[Position data for words and items]
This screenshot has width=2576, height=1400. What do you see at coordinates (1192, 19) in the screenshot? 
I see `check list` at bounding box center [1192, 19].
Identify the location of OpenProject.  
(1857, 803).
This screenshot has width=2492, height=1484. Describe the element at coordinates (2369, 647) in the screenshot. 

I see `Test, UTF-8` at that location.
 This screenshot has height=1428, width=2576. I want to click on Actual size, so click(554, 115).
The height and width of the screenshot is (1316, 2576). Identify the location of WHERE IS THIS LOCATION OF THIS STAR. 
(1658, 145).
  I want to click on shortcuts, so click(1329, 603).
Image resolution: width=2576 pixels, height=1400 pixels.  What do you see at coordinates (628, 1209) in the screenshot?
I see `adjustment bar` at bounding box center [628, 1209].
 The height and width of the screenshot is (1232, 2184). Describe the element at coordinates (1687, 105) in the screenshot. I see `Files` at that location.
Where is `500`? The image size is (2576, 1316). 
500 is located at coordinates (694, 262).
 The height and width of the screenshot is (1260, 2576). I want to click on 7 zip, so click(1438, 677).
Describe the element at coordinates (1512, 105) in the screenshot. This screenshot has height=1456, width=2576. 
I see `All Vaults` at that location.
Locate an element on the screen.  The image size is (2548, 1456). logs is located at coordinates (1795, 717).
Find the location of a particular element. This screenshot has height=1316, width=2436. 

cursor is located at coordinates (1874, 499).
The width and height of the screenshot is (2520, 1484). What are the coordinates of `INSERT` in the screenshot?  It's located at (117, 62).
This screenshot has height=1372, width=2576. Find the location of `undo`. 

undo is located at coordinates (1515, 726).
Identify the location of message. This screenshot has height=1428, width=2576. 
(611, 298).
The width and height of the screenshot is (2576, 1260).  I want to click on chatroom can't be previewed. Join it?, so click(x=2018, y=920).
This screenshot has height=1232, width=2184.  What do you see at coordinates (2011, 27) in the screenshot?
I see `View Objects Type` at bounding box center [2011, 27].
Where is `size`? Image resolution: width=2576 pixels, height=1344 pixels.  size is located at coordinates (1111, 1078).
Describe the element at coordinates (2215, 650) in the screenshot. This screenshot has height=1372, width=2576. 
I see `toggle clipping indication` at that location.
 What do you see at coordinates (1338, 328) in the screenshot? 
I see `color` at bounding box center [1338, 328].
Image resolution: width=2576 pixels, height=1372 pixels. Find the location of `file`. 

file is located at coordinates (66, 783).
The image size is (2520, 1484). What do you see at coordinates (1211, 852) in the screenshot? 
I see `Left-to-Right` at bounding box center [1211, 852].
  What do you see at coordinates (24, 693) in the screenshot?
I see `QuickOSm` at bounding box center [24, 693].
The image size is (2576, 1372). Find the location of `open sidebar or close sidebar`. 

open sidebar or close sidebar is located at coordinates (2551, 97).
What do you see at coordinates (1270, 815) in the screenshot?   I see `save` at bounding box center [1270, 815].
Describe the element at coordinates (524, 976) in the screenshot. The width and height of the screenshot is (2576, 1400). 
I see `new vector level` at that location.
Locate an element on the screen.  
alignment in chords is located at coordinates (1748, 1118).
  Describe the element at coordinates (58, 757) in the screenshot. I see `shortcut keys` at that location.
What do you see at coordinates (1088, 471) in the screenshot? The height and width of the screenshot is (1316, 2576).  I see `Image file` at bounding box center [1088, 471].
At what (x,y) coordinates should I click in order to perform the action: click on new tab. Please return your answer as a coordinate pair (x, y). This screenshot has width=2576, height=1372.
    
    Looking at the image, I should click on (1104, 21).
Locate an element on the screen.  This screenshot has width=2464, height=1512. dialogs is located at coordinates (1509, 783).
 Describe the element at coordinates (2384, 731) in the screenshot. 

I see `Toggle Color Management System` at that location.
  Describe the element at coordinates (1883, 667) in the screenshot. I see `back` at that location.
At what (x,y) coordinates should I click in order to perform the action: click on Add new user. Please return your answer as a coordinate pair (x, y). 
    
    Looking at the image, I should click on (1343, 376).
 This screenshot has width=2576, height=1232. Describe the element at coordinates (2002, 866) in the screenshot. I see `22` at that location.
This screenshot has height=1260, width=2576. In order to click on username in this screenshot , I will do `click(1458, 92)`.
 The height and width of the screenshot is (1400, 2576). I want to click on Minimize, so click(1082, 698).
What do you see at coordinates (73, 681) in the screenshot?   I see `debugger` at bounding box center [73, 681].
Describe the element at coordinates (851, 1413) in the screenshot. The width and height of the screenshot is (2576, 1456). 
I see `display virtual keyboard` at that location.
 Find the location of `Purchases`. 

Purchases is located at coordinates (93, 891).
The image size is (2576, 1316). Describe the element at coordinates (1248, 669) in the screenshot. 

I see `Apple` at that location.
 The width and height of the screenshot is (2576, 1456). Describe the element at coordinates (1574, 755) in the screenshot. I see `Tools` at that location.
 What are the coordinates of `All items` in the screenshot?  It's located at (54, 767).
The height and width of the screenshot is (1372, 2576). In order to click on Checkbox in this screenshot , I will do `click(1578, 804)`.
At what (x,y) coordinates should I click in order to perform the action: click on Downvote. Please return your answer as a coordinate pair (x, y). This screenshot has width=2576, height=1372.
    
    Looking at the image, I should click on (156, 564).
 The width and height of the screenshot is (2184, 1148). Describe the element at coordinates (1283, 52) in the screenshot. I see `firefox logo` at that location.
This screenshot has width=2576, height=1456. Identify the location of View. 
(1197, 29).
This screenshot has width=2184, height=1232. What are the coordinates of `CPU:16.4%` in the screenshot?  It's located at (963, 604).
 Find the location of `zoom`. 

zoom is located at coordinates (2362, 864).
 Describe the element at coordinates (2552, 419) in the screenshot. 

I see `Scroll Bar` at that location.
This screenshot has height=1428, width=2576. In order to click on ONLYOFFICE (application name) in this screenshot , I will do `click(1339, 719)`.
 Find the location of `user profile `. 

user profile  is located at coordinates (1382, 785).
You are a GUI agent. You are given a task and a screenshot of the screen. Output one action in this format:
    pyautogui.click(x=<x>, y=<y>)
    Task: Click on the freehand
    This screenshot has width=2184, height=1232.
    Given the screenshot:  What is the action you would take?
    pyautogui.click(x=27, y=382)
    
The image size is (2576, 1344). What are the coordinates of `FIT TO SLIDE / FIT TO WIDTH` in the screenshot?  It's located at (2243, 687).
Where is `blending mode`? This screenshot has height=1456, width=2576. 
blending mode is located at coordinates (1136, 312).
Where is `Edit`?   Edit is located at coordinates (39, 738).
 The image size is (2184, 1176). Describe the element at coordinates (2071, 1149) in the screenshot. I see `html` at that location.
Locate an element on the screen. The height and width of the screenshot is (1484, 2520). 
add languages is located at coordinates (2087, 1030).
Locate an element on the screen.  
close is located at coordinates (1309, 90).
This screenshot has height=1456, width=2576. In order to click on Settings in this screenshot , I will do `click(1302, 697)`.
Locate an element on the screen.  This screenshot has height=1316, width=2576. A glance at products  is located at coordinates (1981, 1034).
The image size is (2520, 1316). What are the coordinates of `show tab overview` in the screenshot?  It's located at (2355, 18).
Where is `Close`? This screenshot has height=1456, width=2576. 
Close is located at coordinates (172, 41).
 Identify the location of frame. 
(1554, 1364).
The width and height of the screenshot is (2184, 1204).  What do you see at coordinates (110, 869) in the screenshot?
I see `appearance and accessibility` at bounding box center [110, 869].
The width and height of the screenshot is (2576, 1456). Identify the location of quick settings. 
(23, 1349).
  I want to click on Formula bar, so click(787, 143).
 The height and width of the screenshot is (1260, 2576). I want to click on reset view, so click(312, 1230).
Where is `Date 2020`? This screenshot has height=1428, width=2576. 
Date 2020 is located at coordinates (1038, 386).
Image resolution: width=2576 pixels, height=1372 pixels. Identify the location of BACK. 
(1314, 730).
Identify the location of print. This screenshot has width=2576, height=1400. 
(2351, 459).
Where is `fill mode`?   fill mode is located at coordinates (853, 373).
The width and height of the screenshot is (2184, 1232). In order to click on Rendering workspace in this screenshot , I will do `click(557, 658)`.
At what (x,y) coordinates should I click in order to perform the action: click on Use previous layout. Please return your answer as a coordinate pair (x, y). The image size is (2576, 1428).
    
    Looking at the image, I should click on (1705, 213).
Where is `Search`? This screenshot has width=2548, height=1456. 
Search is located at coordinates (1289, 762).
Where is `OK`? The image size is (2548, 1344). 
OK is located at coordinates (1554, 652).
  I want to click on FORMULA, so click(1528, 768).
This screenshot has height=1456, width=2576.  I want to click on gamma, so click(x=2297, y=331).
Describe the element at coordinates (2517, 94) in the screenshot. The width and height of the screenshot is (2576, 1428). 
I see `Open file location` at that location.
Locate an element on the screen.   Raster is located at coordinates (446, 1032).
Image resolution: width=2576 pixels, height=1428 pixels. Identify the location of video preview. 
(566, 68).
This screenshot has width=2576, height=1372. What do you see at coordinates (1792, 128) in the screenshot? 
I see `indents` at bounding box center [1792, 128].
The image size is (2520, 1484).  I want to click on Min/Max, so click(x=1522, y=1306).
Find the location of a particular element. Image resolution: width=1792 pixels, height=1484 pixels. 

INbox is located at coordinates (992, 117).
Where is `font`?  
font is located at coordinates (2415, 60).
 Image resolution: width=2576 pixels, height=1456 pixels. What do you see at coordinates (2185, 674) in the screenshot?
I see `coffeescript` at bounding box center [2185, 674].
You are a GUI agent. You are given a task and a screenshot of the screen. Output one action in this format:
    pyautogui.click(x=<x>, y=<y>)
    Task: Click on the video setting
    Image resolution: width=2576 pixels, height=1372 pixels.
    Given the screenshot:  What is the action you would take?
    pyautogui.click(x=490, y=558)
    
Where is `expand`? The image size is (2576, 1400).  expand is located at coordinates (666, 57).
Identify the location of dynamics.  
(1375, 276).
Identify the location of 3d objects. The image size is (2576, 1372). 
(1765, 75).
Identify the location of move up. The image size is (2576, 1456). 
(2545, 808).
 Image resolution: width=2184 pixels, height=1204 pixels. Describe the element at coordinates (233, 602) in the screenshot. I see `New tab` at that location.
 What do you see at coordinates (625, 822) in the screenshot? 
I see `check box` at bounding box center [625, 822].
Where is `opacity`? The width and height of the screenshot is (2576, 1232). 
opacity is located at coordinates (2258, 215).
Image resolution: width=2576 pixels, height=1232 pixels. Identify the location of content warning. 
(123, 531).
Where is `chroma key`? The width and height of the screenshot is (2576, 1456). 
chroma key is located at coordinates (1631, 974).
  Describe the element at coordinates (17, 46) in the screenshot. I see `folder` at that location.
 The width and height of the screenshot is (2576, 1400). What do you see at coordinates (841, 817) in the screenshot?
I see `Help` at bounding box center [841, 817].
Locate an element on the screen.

*What the exercise asks*
Rewrite the lines from the one containing "What do you see at coordinates (1088, 471)" through the one containing "Purchases is located", both included, with "Please return your answer as a coordinate pair" changed to "Give the answer as a coordinate pair" and nothing else altered.

*Output below*
What do you see at coordinates (1088, 471) in the screenshot? The height and width of the screenshot is (1316, 2576).  I see `Image file` at bounding box center [1088, 471].
At what (x,y) coordinates should I click in order to perform the action: click on new tab. Give the answer as a coordinate pair (x, y). This screenshot has width=2576, height=1372.
    
    Looking at the image, I should click on (1104, 21).
Locate an element on the screen.  This screenshot has width=2464, height=1512. dialogs is located at coordinates (1509, 783).
 Describe the element at coordinates (2384, 731) in the screenshot. 

I see `Toggle Color Management System` at that location.
  Describe the element at coordinates (1883, 667) in the screenshot. I see `back` at that location.
At what (x,y) coordinates should I click in order to perform the action: click on Add new user. Give the answer as a coordinate pair (x, y). 
    
    Looking at the image, I should click on (1343, 376).
 This screenshot has width=2576, height=1232. Describe the element at coordinates (2002, 866) in the screenshot. I see `22` at that location.
This screenshot has height=1260, width=2576. In order to click on username in this screenshot , I will do `click(1458, 92)`.
 The height and width of the screenshot is (1400, 2576). I want to click on Minimize, so click(1082, 698).
What do you see at coordinates (73, 681) in the screenshot?   I see `debugger` at bounding box center [73, 681].
Describe the element at coordinates (851, 1413) in the screenshot. The width and height of the screenshot is (2576, 1456). 
I see `display virtual keyboard` at that location.
 Find the location of `Purchases`. 

Purchases is located at coordinates (93, 891).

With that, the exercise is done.